We have included the vuong and zip options. zip requests that a likelihood-ratio
test comparing zinb with zip be included. The results indicate that
zinb is the better choice.
vuong was used to obtain a test of the zinb versus nbreg
models. In general, Vuong test that are significantly positive support the zero-inflated models,
while those that are significantly negative favor nonzero-inflated models. The Vuong test
above supports the use of a zero-inflated approach.Let's try again and see if we can improve our model by removing some non-significant variables.
zinb art fem mar kid5 ment, inflate(ment) vuong
Zero-inflated negative binomial regression Number of obs = 915
Nonzero obs = 640
Zero obs = 275
Inflation model = logit LR chi2(4) = 71.91
Log likelihood = -1553.273 Prob > chi2 = 0.0000
------------------------------------------------------------------------------
art | Coef. Std. Err. z P>|z| [95% Conf. Interval]
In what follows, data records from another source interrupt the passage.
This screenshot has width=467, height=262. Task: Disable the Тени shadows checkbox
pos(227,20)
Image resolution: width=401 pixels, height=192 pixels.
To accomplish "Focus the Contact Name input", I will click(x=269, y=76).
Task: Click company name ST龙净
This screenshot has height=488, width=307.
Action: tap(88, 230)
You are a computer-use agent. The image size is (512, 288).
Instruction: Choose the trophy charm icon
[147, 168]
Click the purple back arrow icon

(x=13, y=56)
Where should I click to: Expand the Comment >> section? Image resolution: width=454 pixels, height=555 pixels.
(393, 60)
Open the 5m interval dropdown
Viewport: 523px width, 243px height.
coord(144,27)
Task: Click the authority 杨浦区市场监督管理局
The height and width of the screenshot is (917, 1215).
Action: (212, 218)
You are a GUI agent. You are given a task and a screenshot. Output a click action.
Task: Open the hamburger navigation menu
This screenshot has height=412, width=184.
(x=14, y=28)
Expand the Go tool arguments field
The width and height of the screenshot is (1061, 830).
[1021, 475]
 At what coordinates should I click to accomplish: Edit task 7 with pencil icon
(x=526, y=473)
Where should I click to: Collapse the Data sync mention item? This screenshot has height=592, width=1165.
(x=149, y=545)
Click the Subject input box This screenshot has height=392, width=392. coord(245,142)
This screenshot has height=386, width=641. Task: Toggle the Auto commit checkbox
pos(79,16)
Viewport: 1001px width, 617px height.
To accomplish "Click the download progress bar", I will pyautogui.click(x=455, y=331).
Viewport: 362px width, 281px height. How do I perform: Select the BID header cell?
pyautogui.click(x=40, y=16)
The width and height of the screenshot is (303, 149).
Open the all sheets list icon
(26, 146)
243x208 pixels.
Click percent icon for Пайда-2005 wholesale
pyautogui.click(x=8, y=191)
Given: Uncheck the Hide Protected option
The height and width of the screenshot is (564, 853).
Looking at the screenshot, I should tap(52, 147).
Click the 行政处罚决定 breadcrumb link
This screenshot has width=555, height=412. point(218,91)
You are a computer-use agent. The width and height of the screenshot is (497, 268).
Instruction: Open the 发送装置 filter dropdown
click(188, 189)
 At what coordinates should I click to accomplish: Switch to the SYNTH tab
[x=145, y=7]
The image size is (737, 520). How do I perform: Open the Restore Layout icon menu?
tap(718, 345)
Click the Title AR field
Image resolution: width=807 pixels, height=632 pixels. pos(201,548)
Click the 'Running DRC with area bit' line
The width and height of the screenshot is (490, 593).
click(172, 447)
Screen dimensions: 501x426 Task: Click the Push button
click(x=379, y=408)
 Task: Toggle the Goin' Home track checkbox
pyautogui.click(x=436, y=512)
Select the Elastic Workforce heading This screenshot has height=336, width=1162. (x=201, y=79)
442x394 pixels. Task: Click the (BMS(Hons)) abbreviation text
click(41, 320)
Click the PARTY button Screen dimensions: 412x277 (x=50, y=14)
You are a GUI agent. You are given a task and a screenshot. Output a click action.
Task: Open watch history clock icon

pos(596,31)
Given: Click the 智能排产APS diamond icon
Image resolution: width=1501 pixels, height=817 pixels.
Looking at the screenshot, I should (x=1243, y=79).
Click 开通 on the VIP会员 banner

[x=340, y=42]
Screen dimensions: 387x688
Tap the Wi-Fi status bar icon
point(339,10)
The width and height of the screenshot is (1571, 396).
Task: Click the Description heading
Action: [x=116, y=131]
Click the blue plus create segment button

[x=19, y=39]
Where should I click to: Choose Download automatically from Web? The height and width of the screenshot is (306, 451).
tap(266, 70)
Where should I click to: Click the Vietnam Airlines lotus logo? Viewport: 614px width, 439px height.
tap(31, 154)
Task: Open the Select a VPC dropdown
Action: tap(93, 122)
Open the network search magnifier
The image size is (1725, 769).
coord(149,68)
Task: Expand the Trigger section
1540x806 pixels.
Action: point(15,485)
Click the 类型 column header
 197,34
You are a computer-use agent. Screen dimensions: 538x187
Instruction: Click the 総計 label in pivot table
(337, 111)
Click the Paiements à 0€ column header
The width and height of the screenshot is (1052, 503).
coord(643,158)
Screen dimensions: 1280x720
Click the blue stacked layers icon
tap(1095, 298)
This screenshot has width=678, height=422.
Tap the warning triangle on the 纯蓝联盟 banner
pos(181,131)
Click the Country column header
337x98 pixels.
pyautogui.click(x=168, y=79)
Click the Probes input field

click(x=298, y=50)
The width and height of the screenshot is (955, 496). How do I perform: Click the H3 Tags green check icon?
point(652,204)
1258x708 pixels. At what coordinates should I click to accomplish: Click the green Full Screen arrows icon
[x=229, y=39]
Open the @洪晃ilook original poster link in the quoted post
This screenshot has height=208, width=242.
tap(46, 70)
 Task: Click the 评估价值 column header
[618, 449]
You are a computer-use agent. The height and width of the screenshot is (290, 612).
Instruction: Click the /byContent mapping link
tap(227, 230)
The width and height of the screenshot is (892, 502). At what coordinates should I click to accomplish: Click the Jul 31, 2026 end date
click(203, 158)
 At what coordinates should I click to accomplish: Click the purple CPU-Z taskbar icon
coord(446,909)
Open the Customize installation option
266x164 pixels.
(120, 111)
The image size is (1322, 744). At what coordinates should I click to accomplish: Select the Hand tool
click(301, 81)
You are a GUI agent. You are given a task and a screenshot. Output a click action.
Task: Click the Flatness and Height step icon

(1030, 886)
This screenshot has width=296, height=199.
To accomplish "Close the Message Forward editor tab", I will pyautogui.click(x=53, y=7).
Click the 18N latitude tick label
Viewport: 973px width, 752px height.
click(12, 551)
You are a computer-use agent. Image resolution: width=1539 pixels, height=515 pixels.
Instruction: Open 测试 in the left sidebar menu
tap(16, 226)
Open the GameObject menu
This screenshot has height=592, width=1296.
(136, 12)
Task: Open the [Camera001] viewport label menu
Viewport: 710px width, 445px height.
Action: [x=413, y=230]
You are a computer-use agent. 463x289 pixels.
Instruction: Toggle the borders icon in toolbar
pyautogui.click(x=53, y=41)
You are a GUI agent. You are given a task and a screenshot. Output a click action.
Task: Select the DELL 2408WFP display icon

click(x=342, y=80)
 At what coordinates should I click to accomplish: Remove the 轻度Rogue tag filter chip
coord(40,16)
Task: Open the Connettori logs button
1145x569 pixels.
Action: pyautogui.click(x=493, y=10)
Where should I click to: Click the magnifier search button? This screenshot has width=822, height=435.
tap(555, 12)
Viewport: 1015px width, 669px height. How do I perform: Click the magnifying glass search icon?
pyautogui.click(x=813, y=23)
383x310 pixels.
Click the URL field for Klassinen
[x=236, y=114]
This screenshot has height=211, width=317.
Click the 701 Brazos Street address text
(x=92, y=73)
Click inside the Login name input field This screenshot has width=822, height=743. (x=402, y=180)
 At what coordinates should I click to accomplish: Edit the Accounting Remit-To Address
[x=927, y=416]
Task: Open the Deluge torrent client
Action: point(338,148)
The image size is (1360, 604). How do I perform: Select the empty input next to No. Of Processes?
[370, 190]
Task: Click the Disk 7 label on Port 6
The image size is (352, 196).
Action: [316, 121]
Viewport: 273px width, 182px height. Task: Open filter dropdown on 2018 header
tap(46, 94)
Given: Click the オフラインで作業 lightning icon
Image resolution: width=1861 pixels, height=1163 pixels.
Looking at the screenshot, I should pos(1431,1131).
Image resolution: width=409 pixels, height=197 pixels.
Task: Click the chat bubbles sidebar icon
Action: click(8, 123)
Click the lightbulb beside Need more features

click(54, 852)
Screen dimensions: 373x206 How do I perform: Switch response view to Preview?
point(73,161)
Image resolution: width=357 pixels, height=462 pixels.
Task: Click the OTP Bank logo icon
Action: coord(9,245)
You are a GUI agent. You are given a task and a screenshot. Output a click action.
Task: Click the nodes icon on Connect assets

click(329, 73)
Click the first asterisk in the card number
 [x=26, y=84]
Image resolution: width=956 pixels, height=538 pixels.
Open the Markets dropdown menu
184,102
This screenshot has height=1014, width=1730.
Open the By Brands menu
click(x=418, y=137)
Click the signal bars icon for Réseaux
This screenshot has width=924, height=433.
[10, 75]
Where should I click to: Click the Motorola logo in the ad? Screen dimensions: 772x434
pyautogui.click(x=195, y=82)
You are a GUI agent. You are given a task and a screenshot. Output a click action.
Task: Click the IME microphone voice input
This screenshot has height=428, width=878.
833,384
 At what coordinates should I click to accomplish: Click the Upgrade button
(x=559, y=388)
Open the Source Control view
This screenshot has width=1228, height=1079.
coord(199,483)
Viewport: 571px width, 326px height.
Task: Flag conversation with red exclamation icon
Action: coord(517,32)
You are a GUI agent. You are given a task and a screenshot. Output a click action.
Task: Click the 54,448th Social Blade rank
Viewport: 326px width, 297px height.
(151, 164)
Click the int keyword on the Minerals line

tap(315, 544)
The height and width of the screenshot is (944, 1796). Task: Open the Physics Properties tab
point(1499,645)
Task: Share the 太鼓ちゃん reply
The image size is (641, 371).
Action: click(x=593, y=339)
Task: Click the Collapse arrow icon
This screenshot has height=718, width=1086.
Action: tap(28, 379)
-------------+----------------------------------------------------------------
art |
fem | -.2119365 .0719188 -2.95 0.003 -.3528948 -.0709782
mar | .1389895 .0807376 1.72 0.085 -.0192532 .2972323
kid5 | -.1676594 .0524524 -3.20 0.001 -.2704641 -.0648546
ment | .024431 .0034497 7.08 0.000 .0176696 .0311923
_cons | .4101993 .0863877 4.75 0.000 .2408825 .5795161
-------------+----------------------------------------------------------------
inflate |
ment | -.6096804 .2456692 -2.48 0.013 -1.091183 -.1281775
_cons | -.8053801 .3520712 -2.29 0.022 -1.495427 -.1153333
-------------+----------------------------------------------------------------
/lnalpha | -1.003111 .1427915 -7.03 0.000 -1.282977 -.7232447
-------------+----------------------------------------------------------------
alpha | .3667368 .0523669 .2772108 .4851755
------------------------------------------------------------------------------
Vuong Test of Zinb vs. Neg. Bin: Std. Normal = 1.88 Pr> Z = 0.0299
fitstat, using(0) force
Measures of Fit for zinb of art
Warning: Current model estimated by zinb, but saved model estimated by nbreg
Current Saved Difference
Model: zinb nbreg
N: 915 915 0
Log-Lik Intercept Only: -1609.937 -1609.937 -0.000
Log-Lik Full Model: -1553.273 -1560.958 7.686
D: 3106.545(907) 3121.917(908) 15.371(1)
LR: 113.328(6) 97.957(5) 15.371(1)
Prob > LR: 0.000 0.000 0.000
McFadden's R2: 0.035 0.030 0.005
McFadden's Adj R2: 0.030 0.026 0.004
Maximum Likelihood R2: 0.116 0.102 0.015
Cragg & Uhler's R2: 0.120 0.105 0.015
AIC: 3.413 3.427 -0.015
AIC*n: 3122.545 3135.917 -13.371
BIC: -3078.219 -3069.666 -8.552
BIC': -72.415 -63.862 -8.552
Difference of 8.552 in BIC' provides strong support for current model.
Note: p-value for difference in LR is only valid if models are nested.